Zoltán, Gábor, Péter, could you check it?
Comment 19 Csaba Osztrogonác 2012-02-24 01:34:21 PST
Additionally there are crashes on Qt ARM too. :(
Comment 20 Zoltan Herczeg 2012-02-24 04:35:45 PST
I summarize what I know so far.

This is the new code:

JSValue emptyValue;
JSValue* limit = reinterpret_cast<JSValue*>(reinterpret_cast<char*>(this) + allocation.size());
for (JSValue* currentValue = reinterpret_cast<JSValue*>(m_payload); currentValue < limit; currentValue++)
    *currentValue = emptyValue; 

In DRT this function runs only once for dom/svg/level3/xpath/XPathEvaluator_evaluate_NAMESPACE_ERR.svg

the 'this' (0xf02f0000) and 'limit' (0xf0300000) variables seems ok, but m_payload contains 0xf02f002c which is not divisible by 8! I feel this is the root of the issues.

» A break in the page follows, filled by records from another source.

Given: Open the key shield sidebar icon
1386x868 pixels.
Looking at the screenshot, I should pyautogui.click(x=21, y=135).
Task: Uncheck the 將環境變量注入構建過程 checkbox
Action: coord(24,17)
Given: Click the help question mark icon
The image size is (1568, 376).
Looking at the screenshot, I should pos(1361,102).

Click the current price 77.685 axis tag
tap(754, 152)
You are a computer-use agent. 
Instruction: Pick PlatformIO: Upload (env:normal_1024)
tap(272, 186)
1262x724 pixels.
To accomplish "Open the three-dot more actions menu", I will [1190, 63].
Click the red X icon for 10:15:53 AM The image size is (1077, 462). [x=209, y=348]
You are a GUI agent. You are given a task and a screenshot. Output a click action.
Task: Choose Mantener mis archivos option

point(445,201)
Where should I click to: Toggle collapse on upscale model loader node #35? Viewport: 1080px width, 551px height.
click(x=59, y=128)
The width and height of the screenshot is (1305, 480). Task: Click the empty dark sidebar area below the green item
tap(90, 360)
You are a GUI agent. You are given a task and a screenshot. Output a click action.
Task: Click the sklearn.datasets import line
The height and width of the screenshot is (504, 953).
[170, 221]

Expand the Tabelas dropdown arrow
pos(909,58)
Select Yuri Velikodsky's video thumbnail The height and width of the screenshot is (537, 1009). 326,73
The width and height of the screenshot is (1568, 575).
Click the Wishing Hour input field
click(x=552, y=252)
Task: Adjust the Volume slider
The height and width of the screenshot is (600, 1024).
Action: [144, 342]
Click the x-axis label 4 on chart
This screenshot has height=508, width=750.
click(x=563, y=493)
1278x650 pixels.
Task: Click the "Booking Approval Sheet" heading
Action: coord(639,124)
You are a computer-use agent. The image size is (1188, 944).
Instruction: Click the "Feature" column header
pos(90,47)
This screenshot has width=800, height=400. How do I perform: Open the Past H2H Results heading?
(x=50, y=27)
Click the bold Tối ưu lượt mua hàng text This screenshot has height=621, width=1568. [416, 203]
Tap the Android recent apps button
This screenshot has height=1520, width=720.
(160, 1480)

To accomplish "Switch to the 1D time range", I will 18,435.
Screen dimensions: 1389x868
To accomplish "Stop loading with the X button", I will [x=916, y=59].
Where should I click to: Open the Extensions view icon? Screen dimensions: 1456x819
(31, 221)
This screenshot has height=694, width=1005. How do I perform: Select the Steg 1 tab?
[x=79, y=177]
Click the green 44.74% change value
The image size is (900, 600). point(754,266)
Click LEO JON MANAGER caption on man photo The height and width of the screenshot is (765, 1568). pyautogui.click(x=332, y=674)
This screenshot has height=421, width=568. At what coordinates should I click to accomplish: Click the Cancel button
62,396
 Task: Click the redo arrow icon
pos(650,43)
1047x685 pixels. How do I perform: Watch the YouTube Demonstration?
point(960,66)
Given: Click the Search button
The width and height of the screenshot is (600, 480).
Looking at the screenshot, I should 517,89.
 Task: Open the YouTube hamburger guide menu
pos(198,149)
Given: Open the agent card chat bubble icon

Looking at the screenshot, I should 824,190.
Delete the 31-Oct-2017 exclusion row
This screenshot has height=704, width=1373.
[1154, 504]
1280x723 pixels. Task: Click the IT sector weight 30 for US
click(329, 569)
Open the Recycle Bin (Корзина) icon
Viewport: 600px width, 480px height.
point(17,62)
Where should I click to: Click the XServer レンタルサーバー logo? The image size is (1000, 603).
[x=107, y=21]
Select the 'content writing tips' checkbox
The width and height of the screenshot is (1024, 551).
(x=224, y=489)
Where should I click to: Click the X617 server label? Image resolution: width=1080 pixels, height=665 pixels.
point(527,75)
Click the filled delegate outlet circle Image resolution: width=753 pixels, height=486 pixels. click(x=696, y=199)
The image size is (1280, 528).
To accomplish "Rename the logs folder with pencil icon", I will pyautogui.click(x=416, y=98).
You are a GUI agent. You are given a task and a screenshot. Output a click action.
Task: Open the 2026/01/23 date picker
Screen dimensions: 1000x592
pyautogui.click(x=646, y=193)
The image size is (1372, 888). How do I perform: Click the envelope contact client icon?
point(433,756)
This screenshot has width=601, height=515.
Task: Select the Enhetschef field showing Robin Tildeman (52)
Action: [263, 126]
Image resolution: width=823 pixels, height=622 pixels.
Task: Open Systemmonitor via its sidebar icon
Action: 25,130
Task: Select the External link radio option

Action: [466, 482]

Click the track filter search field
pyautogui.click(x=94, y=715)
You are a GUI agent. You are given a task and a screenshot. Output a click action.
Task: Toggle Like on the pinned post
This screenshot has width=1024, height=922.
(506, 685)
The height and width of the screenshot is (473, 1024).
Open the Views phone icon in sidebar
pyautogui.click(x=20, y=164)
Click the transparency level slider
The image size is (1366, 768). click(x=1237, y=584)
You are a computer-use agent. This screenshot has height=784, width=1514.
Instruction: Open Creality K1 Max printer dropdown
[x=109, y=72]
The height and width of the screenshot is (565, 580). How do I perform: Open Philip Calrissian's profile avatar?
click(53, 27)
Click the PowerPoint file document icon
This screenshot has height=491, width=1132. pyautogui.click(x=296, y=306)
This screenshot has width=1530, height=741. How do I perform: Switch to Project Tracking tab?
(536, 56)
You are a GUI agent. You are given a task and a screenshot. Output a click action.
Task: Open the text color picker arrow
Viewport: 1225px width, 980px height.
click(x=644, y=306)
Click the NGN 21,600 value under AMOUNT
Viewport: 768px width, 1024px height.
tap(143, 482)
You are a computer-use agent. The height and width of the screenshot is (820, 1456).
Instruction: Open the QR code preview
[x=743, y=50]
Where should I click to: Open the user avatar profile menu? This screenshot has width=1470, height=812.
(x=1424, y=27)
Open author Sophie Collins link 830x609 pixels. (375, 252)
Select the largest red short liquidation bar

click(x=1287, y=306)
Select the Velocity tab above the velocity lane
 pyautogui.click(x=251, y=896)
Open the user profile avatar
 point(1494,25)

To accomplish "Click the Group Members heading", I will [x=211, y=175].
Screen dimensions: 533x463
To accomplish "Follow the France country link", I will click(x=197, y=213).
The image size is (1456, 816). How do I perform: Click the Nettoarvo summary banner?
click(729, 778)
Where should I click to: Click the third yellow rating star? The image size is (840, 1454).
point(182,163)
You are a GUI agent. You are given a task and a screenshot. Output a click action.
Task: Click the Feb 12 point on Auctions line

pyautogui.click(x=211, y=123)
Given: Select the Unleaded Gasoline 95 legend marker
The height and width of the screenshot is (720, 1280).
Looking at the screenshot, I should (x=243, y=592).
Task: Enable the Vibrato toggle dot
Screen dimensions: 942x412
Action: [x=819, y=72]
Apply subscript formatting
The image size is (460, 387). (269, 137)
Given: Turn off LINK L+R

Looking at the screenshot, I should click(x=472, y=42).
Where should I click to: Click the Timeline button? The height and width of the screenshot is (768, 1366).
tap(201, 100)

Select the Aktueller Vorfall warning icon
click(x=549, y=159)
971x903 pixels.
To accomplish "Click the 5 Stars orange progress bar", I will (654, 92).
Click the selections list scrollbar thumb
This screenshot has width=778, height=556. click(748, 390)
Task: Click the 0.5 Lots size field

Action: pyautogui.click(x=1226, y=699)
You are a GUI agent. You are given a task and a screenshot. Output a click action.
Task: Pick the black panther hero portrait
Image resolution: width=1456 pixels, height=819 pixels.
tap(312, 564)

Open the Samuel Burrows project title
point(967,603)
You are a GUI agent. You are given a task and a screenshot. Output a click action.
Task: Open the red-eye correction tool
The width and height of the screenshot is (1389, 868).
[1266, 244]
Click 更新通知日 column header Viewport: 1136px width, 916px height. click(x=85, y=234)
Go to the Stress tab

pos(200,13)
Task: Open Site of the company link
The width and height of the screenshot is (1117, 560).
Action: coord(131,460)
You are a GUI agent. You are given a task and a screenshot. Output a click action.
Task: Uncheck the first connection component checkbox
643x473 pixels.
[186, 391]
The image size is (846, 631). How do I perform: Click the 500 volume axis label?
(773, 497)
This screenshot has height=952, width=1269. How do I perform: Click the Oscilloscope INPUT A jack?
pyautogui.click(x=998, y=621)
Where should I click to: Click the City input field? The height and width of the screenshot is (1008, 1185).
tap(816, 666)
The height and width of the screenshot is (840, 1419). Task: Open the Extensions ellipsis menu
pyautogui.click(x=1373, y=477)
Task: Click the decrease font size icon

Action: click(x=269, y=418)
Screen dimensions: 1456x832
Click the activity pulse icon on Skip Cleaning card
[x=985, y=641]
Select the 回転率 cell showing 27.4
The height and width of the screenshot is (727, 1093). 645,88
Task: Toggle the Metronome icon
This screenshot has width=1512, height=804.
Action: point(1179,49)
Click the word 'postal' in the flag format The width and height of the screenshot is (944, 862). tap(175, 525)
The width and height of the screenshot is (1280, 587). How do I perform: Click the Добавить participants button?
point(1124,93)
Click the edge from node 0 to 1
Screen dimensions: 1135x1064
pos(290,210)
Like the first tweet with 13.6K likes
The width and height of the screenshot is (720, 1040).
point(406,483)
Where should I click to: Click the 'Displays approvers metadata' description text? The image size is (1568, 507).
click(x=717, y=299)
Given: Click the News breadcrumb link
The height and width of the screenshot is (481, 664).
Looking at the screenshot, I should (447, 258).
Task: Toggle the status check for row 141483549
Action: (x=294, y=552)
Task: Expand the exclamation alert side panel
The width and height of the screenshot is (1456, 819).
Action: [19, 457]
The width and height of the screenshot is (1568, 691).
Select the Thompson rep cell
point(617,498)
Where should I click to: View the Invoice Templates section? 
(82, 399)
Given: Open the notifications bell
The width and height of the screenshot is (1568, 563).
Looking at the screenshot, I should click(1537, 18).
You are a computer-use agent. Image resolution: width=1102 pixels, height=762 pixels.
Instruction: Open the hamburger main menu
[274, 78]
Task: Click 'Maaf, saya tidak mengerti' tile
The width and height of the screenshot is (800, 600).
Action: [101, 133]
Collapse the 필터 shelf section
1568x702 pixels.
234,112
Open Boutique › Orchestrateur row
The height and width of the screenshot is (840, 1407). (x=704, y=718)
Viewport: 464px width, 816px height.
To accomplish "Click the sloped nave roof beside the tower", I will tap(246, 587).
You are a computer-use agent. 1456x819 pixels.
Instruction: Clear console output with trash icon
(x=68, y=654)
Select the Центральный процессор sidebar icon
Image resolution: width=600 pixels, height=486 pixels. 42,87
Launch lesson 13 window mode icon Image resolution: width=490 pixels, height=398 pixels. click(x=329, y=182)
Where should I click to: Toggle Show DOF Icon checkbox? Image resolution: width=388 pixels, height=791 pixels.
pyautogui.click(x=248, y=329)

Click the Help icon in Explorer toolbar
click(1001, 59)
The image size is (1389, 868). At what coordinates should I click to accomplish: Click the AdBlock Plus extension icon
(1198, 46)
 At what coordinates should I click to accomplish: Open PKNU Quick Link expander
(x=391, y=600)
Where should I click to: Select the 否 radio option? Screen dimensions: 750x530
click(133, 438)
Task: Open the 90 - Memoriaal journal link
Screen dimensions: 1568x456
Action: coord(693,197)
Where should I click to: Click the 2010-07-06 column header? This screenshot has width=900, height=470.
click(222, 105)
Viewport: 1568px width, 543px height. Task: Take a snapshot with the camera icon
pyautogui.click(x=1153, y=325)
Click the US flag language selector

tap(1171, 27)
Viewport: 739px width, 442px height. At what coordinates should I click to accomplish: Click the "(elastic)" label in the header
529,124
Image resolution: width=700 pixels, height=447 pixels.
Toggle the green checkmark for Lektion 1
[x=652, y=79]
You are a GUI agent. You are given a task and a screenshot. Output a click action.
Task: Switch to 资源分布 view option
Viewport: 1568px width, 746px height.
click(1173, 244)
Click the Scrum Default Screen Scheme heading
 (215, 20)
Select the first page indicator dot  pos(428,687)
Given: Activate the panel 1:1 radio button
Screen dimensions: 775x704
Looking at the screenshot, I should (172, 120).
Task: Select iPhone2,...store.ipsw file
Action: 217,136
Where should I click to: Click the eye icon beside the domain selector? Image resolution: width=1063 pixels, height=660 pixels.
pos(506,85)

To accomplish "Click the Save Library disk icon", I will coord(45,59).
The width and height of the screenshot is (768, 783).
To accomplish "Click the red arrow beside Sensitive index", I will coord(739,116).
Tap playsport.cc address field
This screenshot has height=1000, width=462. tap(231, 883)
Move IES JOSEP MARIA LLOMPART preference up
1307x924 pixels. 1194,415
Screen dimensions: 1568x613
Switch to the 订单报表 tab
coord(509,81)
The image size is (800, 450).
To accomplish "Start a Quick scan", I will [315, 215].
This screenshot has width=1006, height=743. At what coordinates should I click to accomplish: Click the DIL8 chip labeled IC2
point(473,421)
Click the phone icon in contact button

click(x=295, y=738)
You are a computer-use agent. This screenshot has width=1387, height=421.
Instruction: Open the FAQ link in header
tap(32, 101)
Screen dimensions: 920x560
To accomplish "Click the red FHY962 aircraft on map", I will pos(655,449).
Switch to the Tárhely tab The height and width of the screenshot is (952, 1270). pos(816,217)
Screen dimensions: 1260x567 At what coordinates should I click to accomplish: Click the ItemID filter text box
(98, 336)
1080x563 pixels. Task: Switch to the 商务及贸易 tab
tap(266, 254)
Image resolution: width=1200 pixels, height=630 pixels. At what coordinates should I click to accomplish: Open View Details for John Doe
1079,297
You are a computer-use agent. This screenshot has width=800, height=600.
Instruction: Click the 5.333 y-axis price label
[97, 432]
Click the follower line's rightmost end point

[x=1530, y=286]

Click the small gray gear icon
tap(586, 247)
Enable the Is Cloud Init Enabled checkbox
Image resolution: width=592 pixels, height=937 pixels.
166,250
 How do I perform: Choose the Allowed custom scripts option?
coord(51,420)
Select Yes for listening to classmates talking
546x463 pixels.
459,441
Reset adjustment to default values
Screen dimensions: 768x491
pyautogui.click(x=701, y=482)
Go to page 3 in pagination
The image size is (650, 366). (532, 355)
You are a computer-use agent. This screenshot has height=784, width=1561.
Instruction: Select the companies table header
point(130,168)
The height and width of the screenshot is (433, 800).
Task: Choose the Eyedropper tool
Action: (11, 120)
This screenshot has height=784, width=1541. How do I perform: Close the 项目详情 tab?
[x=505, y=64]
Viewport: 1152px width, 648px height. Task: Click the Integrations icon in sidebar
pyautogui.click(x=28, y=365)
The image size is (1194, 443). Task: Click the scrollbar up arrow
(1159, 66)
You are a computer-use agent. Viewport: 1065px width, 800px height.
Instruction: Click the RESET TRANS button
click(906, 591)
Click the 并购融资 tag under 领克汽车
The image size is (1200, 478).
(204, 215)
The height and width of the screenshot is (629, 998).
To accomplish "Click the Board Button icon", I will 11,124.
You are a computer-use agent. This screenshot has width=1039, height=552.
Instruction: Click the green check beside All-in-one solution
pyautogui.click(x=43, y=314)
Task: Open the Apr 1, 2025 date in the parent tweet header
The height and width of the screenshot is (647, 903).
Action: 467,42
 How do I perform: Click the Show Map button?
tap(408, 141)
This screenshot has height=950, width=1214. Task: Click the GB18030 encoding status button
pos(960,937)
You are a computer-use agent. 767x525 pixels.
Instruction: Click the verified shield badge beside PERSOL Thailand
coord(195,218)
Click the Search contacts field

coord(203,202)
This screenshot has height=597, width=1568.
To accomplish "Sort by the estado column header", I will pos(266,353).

I continue debugging.
Comment 21 Zoltan Herczeg 2012-02-24 04:41:45 PST
I suspect this cause the alignment error:

    void* m_offset;
    uintptr_t m_isPinned;
    uintptr_t m_padding;
    char m_payload[1];

This is 3*4 = 12 bytes on 32 bit, while it is 8*3 = 24 bytes on 64 bit. 24 bytes are divisible by 8, but 12 bytes are not!
Comment 22 Zoltan Herczeg 2012-02-24 05:39:27 PST
Temporary fix for http://trac.webkit.org/changeset/108779
Comment 23 Mark Hahnenberg 2012-02-25 08:02:10 PST
Bug 79556 should have taken care of any cross-platform alignment issues. Closing bug.